[Your goal]
The following data has a line with "Where should I click to: Click server" and a line with "Task: Switch to Παράθυρο Εργασίας 2 tab". Write out exactly those lines and all the lines between them.

=== Material shown ===

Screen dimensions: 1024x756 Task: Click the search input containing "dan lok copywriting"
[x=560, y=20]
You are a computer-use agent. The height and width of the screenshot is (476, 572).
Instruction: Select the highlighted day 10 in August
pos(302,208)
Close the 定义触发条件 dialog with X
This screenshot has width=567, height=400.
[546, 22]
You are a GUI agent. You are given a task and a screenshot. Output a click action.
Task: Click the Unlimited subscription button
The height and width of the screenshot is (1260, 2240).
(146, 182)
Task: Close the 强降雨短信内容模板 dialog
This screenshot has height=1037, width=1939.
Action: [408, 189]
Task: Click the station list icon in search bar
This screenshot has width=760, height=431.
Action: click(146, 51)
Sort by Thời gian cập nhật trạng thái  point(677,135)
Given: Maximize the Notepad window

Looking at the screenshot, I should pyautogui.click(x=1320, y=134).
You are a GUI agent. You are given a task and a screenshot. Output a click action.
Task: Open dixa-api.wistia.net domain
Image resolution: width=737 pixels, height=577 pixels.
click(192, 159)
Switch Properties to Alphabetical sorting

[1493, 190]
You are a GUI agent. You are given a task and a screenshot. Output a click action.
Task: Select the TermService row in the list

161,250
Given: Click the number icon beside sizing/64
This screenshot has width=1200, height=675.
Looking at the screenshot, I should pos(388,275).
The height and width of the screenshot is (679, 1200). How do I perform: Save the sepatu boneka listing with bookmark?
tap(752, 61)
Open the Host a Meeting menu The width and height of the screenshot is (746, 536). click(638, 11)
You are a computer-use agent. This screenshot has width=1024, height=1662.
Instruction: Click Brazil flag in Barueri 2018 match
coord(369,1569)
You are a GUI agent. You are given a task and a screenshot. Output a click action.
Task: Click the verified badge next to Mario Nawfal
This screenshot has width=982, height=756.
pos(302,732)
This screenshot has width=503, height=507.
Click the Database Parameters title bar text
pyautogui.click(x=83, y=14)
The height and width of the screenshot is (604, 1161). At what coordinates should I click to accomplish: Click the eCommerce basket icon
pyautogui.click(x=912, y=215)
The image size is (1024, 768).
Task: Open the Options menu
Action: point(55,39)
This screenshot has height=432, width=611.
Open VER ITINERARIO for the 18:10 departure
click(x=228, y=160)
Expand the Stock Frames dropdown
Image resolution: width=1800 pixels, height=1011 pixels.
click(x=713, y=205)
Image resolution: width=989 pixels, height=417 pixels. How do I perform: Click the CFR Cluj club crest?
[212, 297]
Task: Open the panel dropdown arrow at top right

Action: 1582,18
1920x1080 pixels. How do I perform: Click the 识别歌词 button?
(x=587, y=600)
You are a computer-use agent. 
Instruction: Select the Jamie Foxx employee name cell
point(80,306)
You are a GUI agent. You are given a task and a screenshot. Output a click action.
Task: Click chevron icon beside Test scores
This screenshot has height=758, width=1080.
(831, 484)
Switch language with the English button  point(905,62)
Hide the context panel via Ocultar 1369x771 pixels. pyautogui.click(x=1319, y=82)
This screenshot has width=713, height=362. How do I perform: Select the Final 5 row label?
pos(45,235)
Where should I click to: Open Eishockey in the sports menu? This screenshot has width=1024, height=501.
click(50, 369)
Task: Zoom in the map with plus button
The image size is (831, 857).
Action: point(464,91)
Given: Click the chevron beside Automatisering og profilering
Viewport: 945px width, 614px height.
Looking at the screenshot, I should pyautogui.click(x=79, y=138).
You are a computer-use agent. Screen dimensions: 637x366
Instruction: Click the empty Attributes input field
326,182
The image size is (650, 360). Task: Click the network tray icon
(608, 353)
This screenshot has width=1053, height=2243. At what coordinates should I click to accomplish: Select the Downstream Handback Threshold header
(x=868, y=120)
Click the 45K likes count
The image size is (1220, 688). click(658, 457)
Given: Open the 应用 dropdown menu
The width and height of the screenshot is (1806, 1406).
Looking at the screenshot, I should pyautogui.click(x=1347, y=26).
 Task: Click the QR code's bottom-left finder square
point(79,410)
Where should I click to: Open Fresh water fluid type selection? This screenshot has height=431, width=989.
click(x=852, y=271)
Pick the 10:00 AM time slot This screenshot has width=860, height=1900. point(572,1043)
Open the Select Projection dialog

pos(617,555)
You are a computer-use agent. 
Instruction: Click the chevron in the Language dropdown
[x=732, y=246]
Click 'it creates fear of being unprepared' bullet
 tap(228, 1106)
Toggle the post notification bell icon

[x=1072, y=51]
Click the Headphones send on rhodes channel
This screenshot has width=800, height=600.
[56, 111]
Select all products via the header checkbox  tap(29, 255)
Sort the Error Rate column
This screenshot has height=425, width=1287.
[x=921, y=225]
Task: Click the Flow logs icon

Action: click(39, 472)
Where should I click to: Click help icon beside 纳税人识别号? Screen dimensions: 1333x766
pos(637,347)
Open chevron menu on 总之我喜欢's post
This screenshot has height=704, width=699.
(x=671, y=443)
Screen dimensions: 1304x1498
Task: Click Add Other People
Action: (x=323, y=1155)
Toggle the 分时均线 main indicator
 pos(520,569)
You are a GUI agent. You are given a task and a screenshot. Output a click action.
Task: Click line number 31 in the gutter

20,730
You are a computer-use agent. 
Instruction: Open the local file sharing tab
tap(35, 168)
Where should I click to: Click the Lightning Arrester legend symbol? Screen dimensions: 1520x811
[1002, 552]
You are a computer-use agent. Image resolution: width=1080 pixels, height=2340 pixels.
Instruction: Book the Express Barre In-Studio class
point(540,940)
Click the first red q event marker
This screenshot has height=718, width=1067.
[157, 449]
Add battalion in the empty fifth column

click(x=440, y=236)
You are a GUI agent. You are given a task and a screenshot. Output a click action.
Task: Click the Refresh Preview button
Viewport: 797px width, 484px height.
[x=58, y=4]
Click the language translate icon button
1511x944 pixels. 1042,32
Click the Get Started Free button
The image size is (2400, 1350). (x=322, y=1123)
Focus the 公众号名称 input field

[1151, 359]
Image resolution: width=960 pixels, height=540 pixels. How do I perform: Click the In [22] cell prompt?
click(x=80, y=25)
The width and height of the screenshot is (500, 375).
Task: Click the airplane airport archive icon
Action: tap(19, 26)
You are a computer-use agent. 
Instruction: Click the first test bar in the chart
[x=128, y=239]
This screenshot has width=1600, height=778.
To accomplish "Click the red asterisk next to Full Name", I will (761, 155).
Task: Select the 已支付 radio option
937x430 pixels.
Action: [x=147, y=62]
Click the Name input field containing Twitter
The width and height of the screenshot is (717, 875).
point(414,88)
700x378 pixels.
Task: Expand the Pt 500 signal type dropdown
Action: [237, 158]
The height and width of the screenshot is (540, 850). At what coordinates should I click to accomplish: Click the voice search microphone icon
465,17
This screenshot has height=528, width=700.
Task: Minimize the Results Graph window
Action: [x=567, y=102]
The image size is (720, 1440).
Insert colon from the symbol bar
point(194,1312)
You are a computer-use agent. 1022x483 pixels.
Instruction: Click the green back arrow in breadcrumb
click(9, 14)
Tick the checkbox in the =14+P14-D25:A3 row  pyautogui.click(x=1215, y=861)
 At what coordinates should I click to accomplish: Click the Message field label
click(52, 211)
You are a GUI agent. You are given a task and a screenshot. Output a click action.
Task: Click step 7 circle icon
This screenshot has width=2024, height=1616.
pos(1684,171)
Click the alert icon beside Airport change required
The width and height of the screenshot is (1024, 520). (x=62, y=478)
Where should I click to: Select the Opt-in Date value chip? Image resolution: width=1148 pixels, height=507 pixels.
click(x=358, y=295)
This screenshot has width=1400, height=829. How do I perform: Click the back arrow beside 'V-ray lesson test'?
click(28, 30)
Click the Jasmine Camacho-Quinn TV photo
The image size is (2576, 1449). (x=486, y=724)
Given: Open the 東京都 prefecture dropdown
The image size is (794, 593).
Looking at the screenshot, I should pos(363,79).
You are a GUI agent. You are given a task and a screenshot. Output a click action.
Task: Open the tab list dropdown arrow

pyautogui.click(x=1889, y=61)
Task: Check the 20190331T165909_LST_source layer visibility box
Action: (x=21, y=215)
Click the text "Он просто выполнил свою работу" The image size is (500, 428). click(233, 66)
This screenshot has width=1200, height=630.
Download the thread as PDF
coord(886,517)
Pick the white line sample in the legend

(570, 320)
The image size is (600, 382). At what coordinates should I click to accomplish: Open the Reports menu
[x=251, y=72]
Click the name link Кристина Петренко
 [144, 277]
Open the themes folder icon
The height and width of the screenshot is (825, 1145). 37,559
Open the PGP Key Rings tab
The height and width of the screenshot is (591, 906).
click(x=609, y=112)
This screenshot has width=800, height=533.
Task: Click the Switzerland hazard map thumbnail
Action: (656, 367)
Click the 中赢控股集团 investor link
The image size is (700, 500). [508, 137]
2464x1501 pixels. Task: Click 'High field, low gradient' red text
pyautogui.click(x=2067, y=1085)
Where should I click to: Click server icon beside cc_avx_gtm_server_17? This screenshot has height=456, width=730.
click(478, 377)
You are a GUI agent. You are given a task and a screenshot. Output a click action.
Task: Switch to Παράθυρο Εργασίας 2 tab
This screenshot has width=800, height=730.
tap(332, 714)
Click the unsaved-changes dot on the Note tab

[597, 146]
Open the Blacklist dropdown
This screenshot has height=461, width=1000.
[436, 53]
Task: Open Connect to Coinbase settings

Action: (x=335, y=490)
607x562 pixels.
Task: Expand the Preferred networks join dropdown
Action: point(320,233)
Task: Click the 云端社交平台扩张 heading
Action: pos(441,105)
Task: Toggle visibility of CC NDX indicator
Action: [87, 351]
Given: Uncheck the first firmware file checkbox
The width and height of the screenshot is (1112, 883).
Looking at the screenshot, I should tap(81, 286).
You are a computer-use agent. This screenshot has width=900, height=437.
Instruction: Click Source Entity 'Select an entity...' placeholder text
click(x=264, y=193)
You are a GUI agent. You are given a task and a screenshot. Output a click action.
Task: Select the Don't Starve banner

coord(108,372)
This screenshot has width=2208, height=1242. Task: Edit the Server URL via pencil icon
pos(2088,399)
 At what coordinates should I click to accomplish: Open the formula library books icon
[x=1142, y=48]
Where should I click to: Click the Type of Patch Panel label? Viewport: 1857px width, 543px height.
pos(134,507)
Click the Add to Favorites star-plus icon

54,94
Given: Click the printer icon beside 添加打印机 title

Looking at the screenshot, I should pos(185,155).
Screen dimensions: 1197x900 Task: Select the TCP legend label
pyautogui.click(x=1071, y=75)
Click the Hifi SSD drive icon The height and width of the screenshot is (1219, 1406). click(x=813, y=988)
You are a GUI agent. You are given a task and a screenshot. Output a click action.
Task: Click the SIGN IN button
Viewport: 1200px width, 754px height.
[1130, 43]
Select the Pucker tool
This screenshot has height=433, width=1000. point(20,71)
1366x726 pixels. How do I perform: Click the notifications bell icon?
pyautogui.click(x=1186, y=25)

===

[Problem solution]
Where should I click to: Click server icon beside cc_avx_gtm_server_17? This screenshot has height=456, width=730.
click(478, 377)
You are a GUI agent. You are given a task and a screenshot. Output a click action.
Task: Switch to Παράθυρο Εργασίας 2 tab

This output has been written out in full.